## Work item
What lines in the following entries hold the word "Locate"? Copy each one.

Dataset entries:

----------

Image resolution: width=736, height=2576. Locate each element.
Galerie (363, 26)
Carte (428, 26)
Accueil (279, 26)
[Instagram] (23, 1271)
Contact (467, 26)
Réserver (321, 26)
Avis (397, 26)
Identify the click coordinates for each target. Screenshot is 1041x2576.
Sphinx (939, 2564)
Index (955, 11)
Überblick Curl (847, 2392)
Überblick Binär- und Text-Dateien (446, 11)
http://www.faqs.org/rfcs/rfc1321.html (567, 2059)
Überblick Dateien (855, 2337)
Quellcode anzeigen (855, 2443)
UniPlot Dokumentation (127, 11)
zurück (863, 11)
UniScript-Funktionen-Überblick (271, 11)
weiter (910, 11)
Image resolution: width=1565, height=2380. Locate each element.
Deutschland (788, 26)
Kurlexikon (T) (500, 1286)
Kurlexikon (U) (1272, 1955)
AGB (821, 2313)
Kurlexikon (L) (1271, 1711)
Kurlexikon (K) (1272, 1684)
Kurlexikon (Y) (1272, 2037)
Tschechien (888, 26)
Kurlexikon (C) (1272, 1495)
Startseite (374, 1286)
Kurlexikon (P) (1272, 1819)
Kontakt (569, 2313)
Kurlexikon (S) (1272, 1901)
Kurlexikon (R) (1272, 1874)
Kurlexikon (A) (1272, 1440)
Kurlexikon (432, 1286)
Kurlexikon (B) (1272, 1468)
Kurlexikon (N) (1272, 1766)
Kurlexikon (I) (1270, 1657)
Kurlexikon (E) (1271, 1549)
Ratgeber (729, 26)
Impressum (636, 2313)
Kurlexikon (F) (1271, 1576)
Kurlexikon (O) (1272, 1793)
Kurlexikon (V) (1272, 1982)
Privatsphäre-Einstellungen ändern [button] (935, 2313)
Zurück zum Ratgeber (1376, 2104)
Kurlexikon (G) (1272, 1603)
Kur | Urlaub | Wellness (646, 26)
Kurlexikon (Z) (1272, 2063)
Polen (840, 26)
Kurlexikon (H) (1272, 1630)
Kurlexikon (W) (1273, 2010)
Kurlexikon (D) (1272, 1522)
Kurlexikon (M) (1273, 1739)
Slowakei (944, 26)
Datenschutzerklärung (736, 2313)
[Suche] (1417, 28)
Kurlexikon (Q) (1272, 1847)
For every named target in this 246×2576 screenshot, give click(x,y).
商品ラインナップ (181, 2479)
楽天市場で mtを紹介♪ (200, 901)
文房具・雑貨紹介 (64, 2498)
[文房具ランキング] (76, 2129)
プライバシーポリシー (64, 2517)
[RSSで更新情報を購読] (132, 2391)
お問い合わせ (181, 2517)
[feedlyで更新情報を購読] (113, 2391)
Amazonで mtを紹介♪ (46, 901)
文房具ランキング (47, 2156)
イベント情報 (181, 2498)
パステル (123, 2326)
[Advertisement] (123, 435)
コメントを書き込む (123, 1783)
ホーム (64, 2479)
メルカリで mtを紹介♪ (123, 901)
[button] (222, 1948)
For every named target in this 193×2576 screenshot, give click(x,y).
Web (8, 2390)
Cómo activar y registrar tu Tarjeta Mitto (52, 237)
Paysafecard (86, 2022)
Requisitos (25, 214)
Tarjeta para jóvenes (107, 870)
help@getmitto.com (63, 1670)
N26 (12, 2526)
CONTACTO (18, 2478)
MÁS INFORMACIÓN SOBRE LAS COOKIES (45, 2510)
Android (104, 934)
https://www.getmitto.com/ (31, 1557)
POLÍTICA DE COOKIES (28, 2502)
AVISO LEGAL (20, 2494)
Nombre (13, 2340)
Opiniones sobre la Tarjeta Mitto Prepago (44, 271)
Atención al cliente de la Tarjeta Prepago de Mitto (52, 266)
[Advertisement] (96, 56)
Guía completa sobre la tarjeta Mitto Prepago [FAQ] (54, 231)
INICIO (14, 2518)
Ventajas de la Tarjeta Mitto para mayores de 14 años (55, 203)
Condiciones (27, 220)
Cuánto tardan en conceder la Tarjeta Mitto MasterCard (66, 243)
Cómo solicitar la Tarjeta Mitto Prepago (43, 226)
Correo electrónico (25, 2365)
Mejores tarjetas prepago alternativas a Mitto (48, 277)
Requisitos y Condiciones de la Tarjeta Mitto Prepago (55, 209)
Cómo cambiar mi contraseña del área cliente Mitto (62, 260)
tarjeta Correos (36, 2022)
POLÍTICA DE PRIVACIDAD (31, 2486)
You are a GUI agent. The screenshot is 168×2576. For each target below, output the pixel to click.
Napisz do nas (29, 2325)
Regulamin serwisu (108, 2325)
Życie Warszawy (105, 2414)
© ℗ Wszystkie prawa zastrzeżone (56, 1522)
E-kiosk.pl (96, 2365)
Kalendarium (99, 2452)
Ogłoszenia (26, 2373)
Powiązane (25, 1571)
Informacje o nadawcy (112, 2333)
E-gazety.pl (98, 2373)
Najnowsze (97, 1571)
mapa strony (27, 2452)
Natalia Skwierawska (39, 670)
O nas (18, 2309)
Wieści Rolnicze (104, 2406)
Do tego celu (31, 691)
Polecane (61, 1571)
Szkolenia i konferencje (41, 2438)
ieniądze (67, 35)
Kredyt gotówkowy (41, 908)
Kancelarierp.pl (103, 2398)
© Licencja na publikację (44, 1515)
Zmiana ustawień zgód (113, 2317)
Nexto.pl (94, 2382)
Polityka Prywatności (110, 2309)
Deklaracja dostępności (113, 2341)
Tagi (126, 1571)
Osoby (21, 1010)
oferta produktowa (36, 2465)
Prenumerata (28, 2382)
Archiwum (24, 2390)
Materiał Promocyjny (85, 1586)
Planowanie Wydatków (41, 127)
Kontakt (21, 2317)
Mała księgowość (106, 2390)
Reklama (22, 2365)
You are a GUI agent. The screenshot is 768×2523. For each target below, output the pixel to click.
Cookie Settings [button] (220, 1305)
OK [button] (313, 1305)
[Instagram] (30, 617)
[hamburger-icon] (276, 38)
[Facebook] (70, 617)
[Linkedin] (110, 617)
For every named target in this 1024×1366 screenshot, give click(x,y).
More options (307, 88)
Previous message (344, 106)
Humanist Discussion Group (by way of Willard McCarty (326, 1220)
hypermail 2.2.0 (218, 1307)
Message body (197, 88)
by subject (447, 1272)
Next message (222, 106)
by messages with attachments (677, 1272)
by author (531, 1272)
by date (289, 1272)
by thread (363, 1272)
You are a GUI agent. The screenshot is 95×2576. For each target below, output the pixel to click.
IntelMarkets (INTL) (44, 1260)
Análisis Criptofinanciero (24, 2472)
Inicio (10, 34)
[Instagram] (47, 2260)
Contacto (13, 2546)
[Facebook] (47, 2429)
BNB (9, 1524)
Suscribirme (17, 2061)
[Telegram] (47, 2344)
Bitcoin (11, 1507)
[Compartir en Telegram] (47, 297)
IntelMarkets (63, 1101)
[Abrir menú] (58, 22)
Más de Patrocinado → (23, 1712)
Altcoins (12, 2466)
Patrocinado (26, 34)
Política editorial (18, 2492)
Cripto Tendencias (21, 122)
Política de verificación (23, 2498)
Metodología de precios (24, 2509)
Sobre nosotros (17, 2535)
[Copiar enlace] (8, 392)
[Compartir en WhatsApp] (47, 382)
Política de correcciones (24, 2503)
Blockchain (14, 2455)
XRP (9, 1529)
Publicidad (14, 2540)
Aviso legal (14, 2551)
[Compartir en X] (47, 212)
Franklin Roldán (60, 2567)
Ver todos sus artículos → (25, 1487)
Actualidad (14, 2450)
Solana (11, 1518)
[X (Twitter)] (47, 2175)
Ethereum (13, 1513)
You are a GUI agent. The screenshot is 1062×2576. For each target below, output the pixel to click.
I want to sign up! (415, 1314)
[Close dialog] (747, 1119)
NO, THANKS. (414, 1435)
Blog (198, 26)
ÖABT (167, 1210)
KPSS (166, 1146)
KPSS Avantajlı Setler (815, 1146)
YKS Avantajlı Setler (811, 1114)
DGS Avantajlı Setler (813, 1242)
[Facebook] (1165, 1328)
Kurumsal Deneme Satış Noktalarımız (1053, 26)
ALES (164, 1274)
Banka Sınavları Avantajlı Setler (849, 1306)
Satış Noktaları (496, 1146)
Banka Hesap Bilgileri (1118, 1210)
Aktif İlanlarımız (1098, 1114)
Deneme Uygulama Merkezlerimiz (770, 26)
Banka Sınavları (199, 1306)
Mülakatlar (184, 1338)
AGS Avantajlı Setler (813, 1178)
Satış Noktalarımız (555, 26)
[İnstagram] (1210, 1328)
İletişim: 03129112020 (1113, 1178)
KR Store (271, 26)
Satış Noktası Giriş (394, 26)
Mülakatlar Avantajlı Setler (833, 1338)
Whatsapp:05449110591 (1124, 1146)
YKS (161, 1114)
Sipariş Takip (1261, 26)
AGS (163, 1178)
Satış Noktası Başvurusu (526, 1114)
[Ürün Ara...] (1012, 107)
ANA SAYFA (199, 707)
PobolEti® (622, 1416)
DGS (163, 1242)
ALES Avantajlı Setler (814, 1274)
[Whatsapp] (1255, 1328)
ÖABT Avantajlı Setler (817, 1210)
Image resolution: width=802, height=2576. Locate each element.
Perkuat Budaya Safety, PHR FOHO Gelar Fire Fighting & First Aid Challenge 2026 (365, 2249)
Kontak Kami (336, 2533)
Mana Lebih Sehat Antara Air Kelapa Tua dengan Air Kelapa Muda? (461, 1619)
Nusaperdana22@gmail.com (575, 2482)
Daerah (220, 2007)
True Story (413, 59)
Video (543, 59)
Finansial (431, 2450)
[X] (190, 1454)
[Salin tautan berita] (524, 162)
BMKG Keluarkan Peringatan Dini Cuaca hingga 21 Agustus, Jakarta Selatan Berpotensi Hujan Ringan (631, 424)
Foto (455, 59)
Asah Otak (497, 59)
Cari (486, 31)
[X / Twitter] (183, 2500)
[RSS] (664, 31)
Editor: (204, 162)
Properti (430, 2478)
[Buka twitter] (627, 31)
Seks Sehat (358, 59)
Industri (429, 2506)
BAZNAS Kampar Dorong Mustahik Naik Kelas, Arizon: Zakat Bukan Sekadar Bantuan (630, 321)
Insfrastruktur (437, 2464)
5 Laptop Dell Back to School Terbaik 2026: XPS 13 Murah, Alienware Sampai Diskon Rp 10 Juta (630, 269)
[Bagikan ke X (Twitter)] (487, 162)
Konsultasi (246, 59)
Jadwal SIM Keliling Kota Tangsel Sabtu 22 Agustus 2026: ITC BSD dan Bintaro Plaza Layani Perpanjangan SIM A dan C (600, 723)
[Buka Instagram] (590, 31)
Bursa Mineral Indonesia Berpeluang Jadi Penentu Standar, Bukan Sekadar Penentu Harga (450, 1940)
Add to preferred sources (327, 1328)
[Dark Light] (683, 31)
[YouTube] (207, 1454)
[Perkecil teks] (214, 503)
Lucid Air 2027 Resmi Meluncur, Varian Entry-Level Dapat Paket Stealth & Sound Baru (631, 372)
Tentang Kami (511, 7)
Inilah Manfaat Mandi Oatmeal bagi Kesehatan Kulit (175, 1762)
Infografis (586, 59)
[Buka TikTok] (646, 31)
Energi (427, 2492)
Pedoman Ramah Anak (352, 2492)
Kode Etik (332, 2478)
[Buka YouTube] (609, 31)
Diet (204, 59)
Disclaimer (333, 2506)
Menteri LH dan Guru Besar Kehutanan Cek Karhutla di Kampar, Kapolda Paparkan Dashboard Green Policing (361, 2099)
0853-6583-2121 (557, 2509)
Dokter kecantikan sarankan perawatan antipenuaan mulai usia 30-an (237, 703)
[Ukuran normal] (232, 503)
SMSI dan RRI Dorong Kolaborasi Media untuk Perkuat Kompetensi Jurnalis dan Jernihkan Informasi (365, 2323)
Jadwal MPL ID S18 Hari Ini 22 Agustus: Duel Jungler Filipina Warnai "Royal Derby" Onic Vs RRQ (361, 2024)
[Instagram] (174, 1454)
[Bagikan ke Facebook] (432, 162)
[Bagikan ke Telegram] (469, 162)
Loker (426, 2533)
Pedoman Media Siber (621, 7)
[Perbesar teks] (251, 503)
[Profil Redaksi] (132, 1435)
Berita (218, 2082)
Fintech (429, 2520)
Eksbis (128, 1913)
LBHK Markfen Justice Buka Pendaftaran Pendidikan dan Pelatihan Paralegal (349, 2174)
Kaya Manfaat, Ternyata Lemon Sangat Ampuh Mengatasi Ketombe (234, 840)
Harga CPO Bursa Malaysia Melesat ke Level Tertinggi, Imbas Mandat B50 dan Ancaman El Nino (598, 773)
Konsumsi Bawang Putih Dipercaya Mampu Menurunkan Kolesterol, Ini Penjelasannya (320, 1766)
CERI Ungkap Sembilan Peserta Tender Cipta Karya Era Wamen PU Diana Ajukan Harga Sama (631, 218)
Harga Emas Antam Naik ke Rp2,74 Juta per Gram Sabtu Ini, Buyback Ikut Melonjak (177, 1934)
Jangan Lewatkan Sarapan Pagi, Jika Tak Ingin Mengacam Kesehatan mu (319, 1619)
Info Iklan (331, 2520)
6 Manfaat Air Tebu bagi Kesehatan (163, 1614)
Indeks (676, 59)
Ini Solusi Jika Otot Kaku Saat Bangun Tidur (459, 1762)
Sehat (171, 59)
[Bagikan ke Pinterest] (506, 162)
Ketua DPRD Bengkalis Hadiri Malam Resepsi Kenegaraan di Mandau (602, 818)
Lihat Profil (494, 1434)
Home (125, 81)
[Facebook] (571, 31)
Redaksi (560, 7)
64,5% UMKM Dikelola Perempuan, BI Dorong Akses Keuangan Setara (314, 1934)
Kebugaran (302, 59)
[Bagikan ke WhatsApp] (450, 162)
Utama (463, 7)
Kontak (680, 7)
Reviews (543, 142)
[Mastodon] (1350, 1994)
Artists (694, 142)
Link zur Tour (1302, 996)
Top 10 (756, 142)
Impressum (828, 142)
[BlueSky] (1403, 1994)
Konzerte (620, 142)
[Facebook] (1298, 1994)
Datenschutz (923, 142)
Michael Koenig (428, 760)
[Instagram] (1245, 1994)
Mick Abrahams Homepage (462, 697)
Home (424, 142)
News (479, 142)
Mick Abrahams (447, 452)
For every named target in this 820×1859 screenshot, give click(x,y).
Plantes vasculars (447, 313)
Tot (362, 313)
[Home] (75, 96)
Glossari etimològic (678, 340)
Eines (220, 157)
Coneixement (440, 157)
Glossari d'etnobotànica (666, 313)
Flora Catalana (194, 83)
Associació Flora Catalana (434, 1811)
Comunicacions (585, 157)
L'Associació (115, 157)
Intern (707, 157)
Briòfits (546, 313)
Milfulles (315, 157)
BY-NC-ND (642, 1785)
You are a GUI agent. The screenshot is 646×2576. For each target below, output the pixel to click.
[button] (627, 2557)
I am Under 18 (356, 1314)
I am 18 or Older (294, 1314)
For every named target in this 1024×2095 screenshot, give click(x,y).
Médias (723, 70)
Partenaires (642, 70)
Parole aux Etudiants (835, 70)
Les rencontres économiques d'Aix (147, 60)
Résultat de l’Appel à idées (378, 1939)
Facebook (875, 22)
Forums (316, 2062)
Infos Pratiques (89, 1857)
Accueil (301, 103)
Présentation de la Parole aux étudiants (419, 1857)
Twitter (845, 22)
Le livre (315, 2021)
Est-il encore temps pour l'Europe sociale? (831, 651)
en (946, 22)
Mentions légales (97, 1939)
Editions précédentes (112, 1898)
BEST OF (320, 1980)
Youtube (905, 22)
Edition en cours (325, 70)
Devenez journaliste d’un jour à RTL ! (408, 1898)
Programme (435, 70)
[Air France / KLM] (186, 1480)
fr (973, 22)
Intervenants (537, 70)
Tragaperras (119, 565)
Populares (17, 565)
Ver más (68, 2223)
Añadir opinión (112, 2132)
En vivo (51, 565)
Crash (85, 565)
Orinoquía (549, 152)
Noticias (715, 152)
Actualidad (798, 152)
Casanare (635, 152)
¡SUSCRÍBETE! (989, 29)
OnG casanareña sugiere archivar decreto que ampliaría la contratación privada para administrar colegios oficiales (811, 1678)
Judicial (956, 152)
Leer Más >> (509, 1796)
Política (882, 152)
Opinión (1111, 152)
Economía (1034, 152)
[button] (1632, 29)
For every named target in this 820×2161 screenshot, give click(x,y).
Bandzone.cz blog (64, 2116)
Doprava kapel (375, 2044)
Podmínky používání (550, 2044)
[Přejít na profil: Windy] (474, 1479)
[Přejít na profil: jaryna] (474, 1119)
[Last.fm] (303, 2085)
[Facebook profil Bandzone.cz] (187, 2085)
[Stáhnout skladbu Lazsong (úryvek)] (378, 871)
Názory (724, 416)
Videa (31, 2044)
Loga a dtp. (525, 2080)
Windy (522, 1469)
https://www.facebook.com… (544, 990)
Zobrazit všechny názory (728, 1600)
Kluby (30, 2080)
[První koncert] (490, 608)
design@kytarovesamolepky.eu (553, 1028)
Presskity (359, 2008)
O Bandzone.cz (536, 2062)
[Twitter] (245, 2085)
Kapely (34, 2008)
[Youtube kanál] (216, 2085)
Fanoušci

----------

## Finished task
Image resolution: width=736, height=2576. Locate each element.
Image resolution: width=1565, height=2380. Locate each element.
Image resolution: width=802, height=2576. Locate each element.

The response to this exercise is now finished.